By Ben Davis
Yes, I also had to make sure it wasn’t a fake headline. The New York Times really did publish an article titled, “Pedophilia: A Disorder, Not a Crime.”
In the 2014 op-ed piece, it’s argued that 1 percent of the male population find themselves sexually attracted to prepubescent children. So, if there are 159,410,000 males in the United States, that would mean there are approximately 1,594,100 male pedophiles throughout the nation.
The piece argues that there are harmful misconceptions when it comes to pedophilia. According to the author, a distinction should be made between child molestation as an act and pedophilia as a status. “One can live with pedophilia,” the author says, “and not act on it.”
Another apparent misconception is that pedophilia is a choice.
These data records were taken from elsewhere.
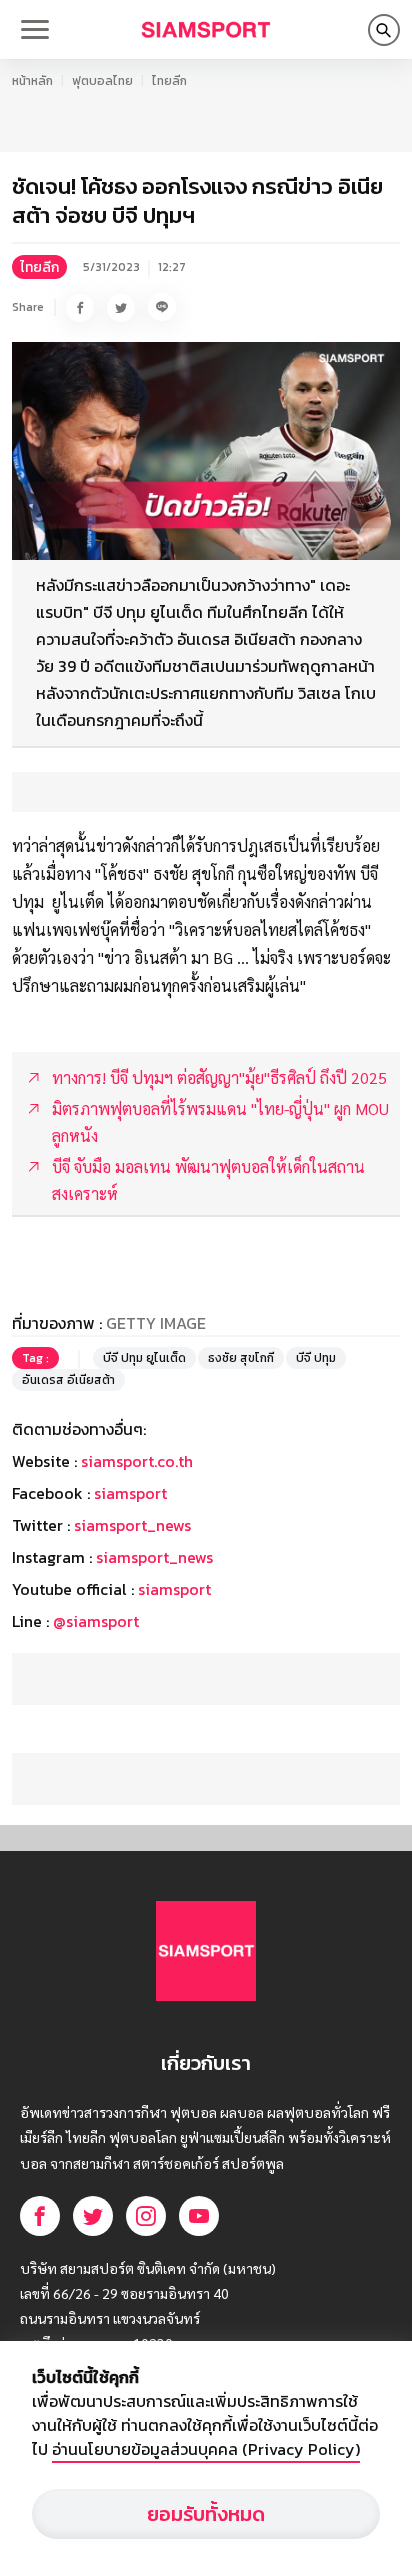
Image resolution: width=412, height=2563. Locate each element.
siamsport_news (132, 1525)
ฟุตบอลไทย (102, 81)
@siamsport (96, 1621)
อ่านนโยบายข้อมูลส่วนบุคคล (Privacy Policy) (206, 2449)
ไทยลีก (169, 81)
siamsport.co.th (137, 1461)
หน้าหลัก (32, 81)
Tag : (35, 1358)
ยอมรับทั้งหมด (206, 2514)
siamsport (130, 1493)
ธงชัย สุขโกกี (241, 1358)
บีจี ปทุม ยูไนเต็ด (144, 1358)
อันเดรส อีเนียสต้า (68, 1380)
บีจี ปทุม (316, 1358)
Baby, they were ‘born that way.’ The ‘disorder’, the author says, may have neurological origins, because for instance, “Men with pedophilia are three times more likely to be left-handed or ambidextrous, a finding that strongly suggests a neurological cause.”
Of course, the solution is always to end the stigma associated with pedophilia based on these “misconceptions,” and allow them to safely come forward and seek treatment to help manage urges and avoid committing crimes.
However, the author laments the fact that when it comes to public policies that might help pedophiles find treatment, the law omits pedophiles from protection.
The article says: “The Americans With Disabilities Acts of 1990 and Section 504 of the Rehabilitation Act of 1973 prohibits discrimination against otherwise qualified individuals with mental disabilities, in areas such as employment, education and medical care. Congress, however, explicitly excluded pedophilia from protection under these two crucial laws.”
For the author, “it’s time to revisit these categorical exclusions. Without legal protection, a pedophile cannot risk seeking treatment or disclosing his status to anyone for support. He could lose his job, and future job prospects, if he is seen at a group-therapy session, asks for a reasonable accommodation to take medication or see a psychiatrist, or requests a limit in his interaction with children.
“Isolating individuals from appropriate employment and treatment only increases their risk of committing a crime,” the piece claimed.
The rationale here is that children are being sexually assaulted because the stigma associated with pedophilia prevents pedophiles from seeking help. Therefore, it’s suggested that we put an end to the stigma by either viewing pedophilia as a disorder, or as others have argued, a sexual orientation.
But it’s hard to overstate the implications of defining pedophilia in such terms, as Alex Newman of the Freedom Project noted.
‘Sexual orientation’ is increasingly becoming a legally protected category. In many parts, it’s prohibited to discriminate on the basis of ‘sexual orientation’. So, what would that mean for schools, daycares, or children’s hospitals when a person with a ‘sexual orientation’ toward pedophilia applies for a job?
What we’re witnessing in our culture is the sidelining of God and the downward spiral of “rationalised” debauchery that follows. With the Bible effectively rendered irrelevant in society, and “sin” deemed an outdated concept, organisations, academics and teachers are feeling emboldened to operate outside the restraints of an objective moral standard, where absurdity reigns supreme.